> _Work instruction_
Each line of the data must be written out again verbatim; no image belongs in the copy.

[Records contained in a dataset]
+ + + + + + +
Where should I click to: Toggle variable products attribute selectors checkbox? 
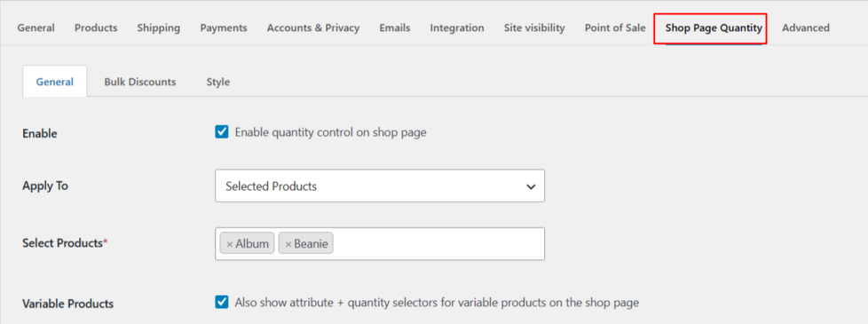click(x=221, y=303)
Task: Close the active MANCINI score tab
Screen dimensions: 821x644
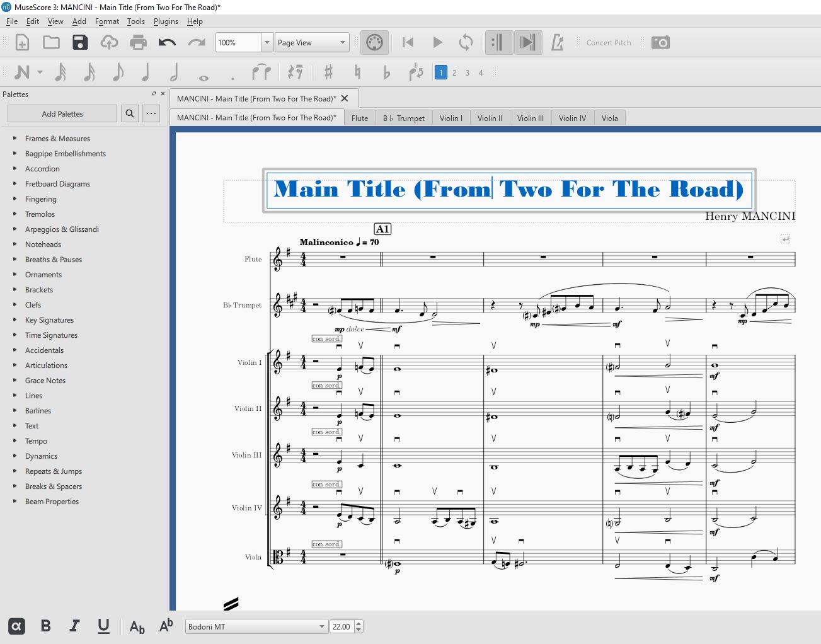Action: 345,98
+ + + + + + +
> _Result of the task_
Where should I click to: Toggle variable products attribute selectors checkbox? 
click(x=221, y=303)
Task: Close the active MANCINI score tab
Screen dimensions: 821x644
Action: 345,98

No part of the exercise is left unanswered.